Muere Francisco Primo de Verdad y Ramos, Precursor de la Independencia
“Dos son las autoridades legitimas que reconocemos, la primera es de nuestros Soberanos, y la segunda de los Ayuntamientos aprobada y confirmada por aquellos. La primera puede faltar faltando los Reyes y por consiguiente falta en los que la han recibido como una fuente que mana por canales diversos; la segunda es indefectible, por ser inmortal el pueblo, y hallarse en libertad no habiendo reconocido otro soberano extranjero que le oprima con la fuerza, y a quien haya manifestado tacita o expresamente su voluntad…”
Francisco Primo de Verdad
Abogado. Síndico del Ayuntamiento de la Ciudad de México

 

Fancisco Primo de Verdad y Ramos, mejor conocido como el iniciador de la libertad novohispana y primer mártir del movimiento libertario, nació en Ciénega del Rincón, Aguascalientes, el 19 de junio de 1760. Fue un abogado y prócer de la Independencia de México. Defendió la idea de que la soberanía residía en el pueblo. Cursó los estudios de leyes en el Colegio de San Ildefonso, en la Ciudad de México, y obtuvo el título de abogado en el Real Colegio de Abogados en 1784. Se sabe que era un hombre de amplios y sólidos conocimientos en jurisprudencia, por lo que fue designado miembro de la Real Audiencia en 1808, donde llegó a ser elegido síndico del Ayuntamiento de la Ciudad de México .[1]

Al conocerse la invasión de España por las tropas francesas de Napoleón Bonaparte y el cautiverio de la familia real, Primo de Verdad y el regidor Juan Francisco Azcárate propusieron al virrey Iturrigaray convocar a todos los Ayuntamientos de la Nueva España a juntas encaminadas a formar un gobierno provisional apoyado en el pueblo. Debido a esta guerra, las colonias españolas fueron explotadas profundamente por las autoridades españolas, que extraían de ellas recursos para resistir la embestida napoleónica y solventar los gastos de la contienda.

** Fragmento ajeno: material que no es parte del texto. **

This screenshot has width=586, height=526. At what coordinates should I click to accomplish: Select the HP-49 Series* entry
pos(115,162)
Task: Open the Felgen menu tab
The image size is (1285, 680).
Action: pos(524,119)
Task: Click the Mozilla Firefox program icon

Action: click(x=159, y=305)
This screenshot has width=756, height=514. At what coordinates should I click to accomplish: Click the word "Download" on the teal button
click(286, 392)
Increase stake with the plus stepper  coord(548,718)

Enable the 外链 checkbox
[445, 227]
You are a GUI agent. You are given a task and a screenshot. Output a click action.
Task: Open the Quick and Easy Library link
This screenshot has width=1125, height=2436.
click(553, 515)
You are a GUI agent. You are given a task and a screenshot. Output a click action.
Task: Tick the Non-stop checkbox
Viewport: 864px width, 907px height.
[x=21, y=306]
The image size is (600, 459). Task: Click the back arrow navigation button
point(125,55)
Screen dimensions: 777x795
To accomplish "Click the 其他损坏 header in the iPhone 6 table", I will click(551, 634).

Esto generó mucha inconformidad entre la clase criolla novohispana, víctimas de abusos perpetuados por los peninsulares. Dentro de los participantes en estas juntas se encontraba Melchor de Talamantes, un fraile mercedario peruano de pensamiento liberal que veía en aquella crisis una verdadera oportunidad de completa independencia de la metrópoli colonial. Entre sus propuestas estaban la formación de un Congreso y la autonomía de la nueva España .[2]

El 9 de agosto de 1808 tuvo lugar la junta entre los Ayuntamientos. Los puntos principales a discutir fueron: la estabilidad de las autoridades constituidas, la organización de un gobierno provisional y las facultades que el virrey debería tener dentro del gobierno. Esta postura no fue del gusto de los españoles en la Nueva España, quienes temían que la idea de autonomía y autogobierno fuera asumida por los pueblos originarios, quienes iniciaron un movimiento contra los terratenientes que los explotaban. Debido a ello se formó el grupo de los “Patriotas de Fernando VII”, alrededor de trescientos hombres que, bajo la coordinación del hacendado Gabriel Joaquín de Yermo, tomaron la casa del virrey el 15 de septiembre de 1808, apresándolo y colocando en su lugar a Pedro de Garibay. El 16 de septiembre, Azcárate, Primo de Verdad y Talamantes fueron aprehendidos en un acto de represión cuyo lema fue “Encierro, entierro o destierro”. La suerte de estos tres presos políticos fue, en principio, la misma: la cárcel, pero sólo Azcárate y Lezama sobrevivieron para ver consumada la independencia .[3]

Lamentablemente, la mañana del 4 de octubre de 1808 el licenciado Francisco Primo de Verdad falleció a la edad de 48 años en una de las celdas de la prisión. Se corrió el rumor de que había sido envenenado, acto supuestamente llevado a cabo por los españoles que se hicieron cargo del gobierno colonial. Fue sepultado en el sagrario de la Basílica de Guadalupe.